Usually the ransom is 500$ which equated to 1.39BTC at the current Bitcoin exchange rate.
The ransom doubles every 7 days…so don’t wait too long if you do feel that its worth buying your data back
When your funds show at BitX in a couple of hours… you would buy the necessary amount of Bitcoins and send them to the specified Bitcoin address, then insert the reference number on the DECRYPT_INSTRUCTION.url page (Read this page carefully, it contains all the necessary details with regard to the payment)
If you do decide to use BitX, you don’t need to register a wallet as you are able to pay directly from your BitX Dashboard.
I took about 5 hours after payment was made to the “Lowlife Data Kidnapper”( as that is the cleanest description for him/her/them that I can think of) for the payment to reflect and the decryption tool to be made available for download.
Though everything in me screams not to unleash the decryption program for fear of what other unseen damage it may do….I did not really have another choice.
I’m decrypting the data as I’m typing this and every file that I’ve tested seems OK…even Pastel is running fine again.
This is obviously the best way to get around this infection and has saved some of my other client’s data with this infection.

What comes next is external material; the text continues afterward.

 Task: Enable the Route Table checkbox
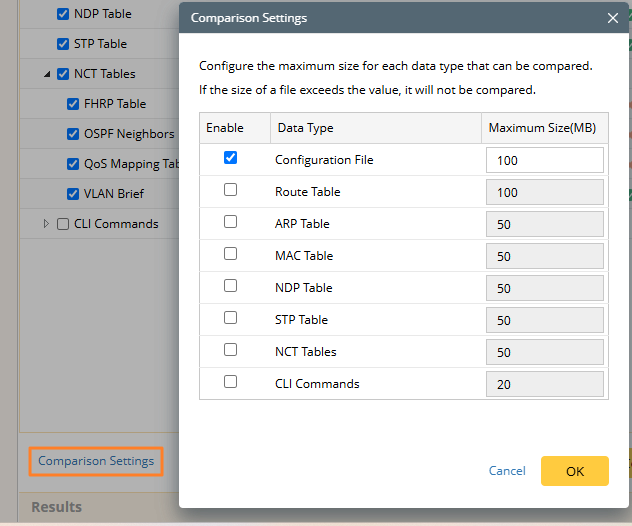[231, 190]

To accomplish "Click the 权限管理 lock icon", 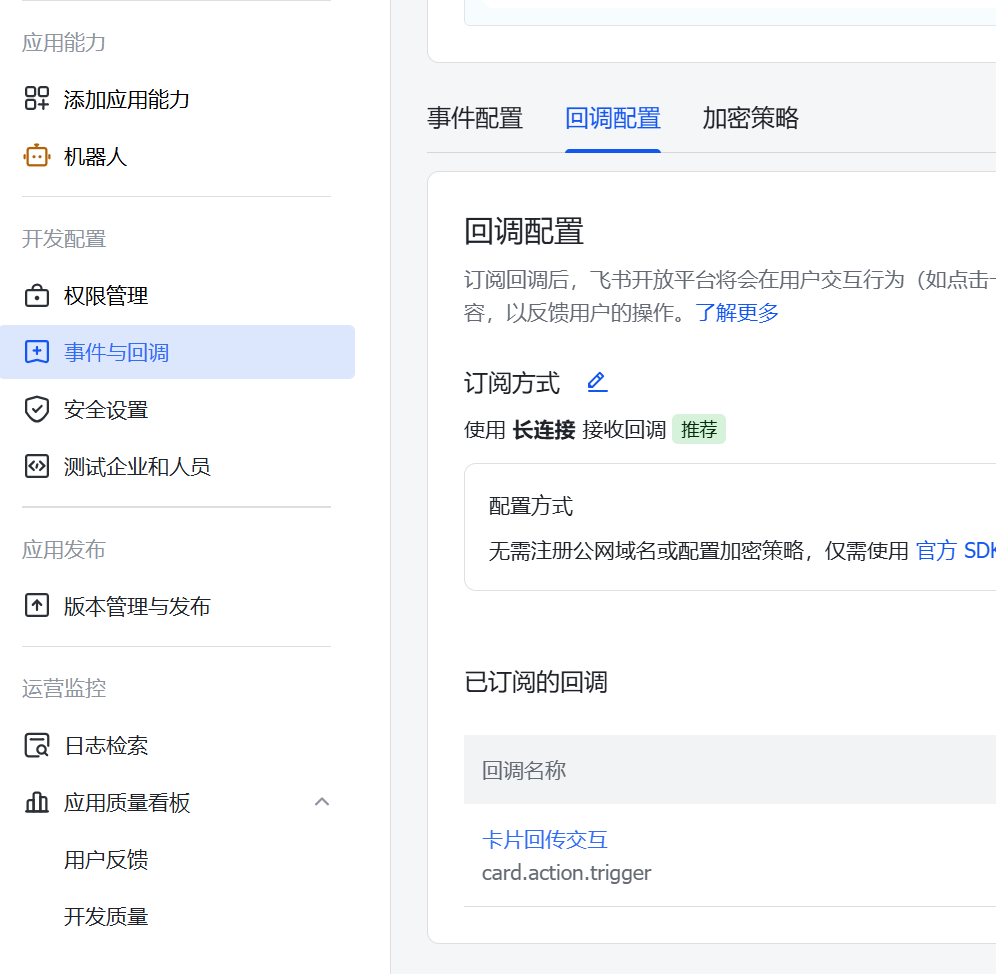I will 37,296.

The way you backup however is the trick.
Having an external drive connected to the infected pc is useless as it will also be encrypted. Should that External drive be connected to your server and not shared or accessible from your workstation, it should be fine…if you pick up that you’ve been infected before your next backup runs !

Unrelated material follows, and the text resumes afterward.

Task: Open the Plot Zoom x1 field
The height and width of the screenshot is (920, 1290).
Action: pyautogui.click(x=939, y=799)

This is where versioning or Historical Backups come in, making sure that you have more than just yesterday’s data on backups will be the cheapest way to restore your data.
How far back you go is up to you, but keep in mind that if you are infected on the Thursday afternoon just before a long weekend, 2 or 3 days back might not be far enough.
I hope this article sheds some light on how to prevent or resolve this matter.